■ **Work task**: As an exercise in exact copying, transcribe the lines below from the one holding "Image resolution: width=202" through the last, with both ends included and pictures left out.

■ **Exercise material**:
———

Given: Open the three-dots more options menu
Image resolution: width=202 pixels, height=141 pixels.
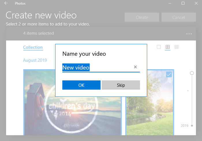Looking at the screenshot, I should 189,34.
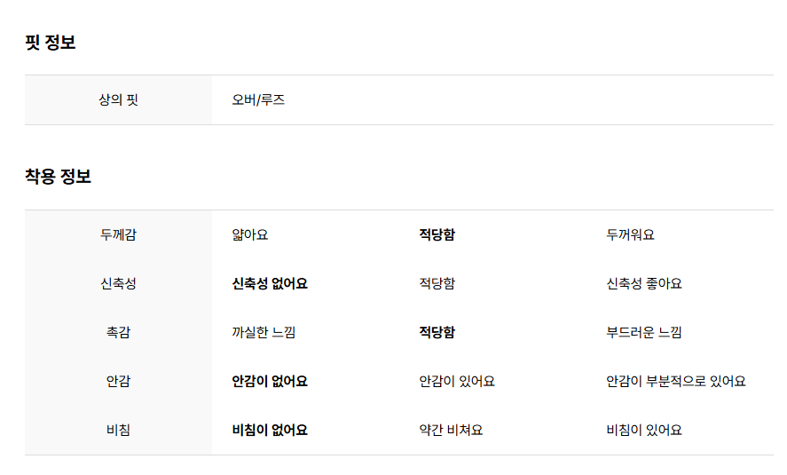The image size is (787, 475).
Task: Select the 신축성 없어요 option
Action: click(x=270, y=284)
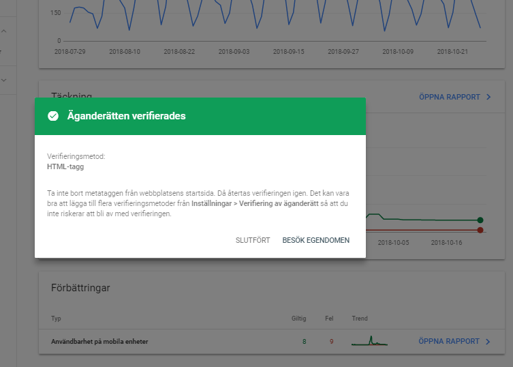Collapse the sidebar section with up chevron
The height and width of the screenshot is (367, 513).
[x=4, y=31]
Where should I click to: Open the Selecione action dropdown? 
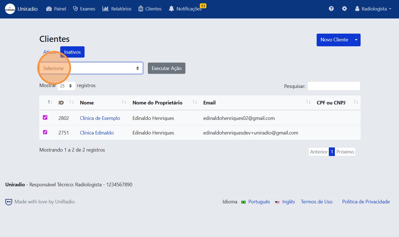click(91, 68)
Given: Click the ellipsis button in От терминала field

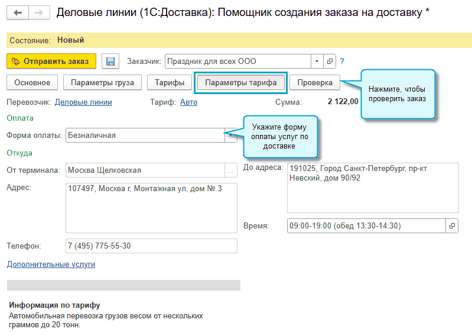Looking at the screenshot, I should [x=230, y=170].
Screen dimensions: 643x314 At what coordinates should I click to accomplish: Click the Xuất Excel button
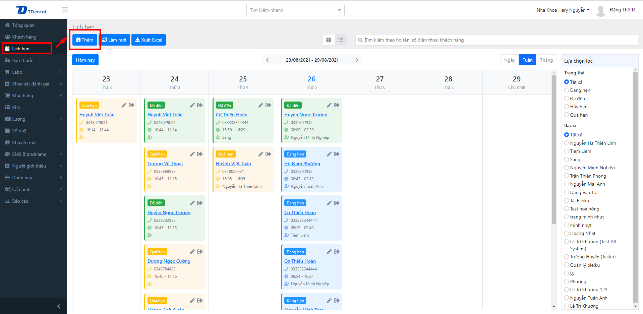tap(149, 40)
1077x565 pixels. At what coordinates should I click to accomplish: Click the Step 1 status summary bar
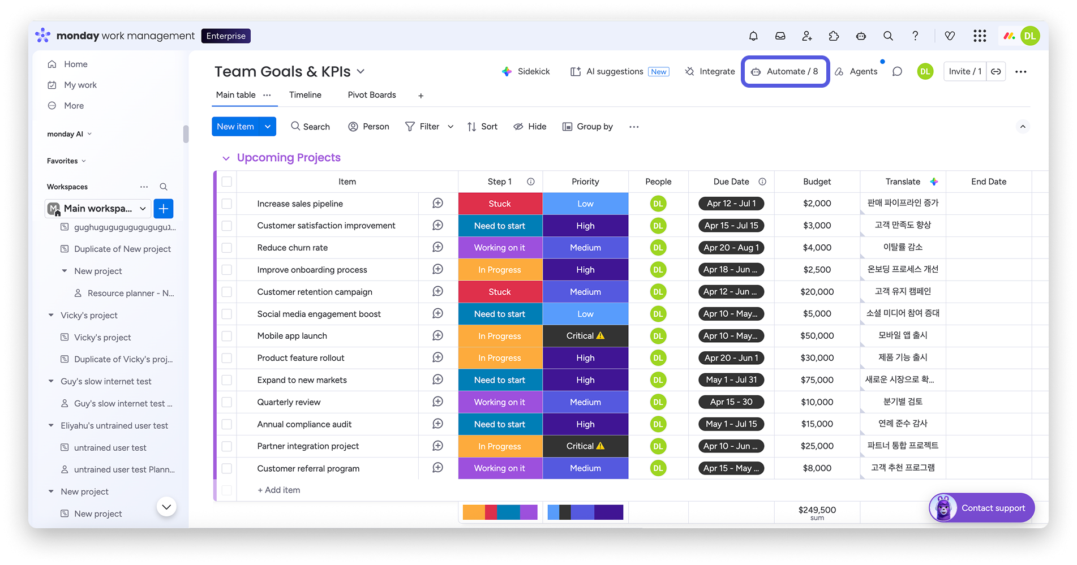[x=500, y=512]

———

■ **Result of this exercise**:
Image resolution: width=202 pixels, height=141 pixels.
Looking at the screenshot, I should 189,34.
The image size is (787, 475).
Task: Select the 신축성 없어요 option
Action: click(x=270, y=284)
Collapse the sidebar section with up chevron
The height and width of the screenshot is (367, 513).
[x=4, y=31]
Where should I click to: Open the Selecione action dropdown? 
click(91, 68)
Given: Click the ellipsis button in От терминала field

Looking at the screenshot, I should [x=230, y=170].
Screen dimensions: 643x314 At what coordinates should I click to accomplish: Click the Xuất Excel button
tap(149, 40)
1077x565 pixels. At what coordinates should I click to accomplish: Click the Step 1 status summary bar
[x=500, y=512]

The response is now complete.